Barry_T_Intel · ‎06-21-2011

The speedup with 1 worker may be a result of the bug we discussed in the tread in the Cilk++ forum.

Can you post the source of your test so we can try it here?

- Barry

magicdream · ‎06-21-2011

Source code available in https://gist.github.com/1038511. There are two versions of my program: cilk and OpenMP. I assembled each one in one file for simpler compilation and viewing. Sorry, if it not compilable as one file, but looks fine.

Both versions compiled by ICPC v.12.0.4 with -O3. I tried this on my Intel Core 2 Duo and Intel Xeon X5365 (2 processors).

magicdream · ‎06-22-2011

Maybe Intel Cilk Plus use CPU vector features (SSE) in reduction? I think that this is a good explanation.

Brandon_H_Intel · ‎02-07-2012

I took a look at this - actually the OpenMP* reduction was vectorizing but the Cilk Plus version was not, surprisingly. I've submitted a problem report to our vectorizer team on that.

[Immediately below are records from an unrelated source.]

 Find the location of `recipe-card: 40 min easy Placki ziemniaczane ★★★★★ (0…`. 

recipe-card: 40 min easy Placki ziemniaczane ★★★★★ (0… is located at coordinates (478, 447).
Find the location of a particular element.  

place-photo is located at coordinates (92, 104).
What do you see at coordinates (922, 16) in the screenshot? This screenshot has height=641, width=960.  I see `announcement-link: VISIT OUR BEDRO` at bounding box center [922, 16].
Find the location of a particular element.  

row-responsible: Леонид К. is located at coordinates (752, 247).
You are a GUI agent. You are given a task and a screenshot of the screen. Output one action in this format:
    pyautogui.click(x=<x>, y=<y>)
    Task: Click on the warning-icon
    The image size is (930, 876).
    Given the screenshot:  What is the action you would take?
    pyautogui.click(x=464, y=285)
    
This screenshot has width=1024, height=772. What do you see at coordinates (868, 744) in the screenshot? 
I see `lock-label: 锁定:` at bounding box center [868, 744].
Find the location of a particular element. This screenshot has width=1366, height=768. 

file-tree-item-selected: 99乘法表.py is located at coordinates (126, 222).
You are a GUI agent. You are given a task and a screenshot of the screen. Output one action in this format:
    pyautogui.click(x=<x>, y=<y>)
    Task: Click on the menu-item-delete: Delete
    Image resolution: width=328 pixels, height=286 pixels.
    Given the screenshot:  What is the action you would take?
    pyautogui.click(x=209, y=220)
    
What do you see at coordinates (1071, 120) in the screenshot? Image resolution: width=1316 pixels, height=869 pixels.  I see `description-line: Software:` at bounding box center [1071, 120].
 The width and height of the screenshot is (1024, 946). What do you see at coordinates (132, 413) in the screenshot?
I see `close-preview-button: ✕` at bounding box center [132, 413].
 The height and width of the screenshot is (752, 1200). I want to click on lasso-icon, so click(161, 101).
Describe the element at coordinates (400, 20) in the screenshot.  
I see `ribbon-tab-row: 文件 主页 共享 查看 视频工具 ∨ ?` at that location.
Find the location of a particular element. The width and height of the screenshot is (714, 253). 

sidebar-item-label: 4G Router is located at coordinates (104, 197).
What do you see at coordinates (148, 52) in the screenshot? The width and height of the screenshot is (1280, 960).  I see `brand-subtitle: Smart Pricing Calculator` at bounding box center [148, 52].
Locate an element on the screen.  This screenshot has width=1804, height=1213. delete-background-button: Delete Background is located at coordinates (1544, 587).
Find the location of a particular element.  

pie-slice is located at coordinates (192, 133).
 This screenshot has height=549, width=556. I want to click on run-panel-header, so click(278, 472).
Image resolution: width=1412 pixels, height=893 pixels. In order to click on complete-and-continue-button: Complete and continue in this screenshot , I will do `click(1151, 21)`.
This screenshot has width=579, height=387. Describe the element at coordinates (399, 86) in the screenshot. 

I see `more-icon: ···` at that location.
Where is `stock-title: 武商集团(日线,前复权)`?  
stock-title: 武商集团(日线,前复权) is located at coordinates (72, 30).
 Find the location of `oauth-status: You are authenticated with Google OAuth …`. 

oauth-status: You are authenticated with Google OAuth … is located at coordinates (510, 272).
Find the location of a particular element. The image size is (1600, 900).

For the one thread, I think the "lazy scheduler" of Cilk Plus, where the bulk of the runtime initialization doesn't happen until actual parallel work starts happening helps it perform better. For the two thread case, it's not as clear to me, but the workload is still pretty small - might be interesting to see what happens with a workload that takes a bit more time and might amortize scheduling overheads.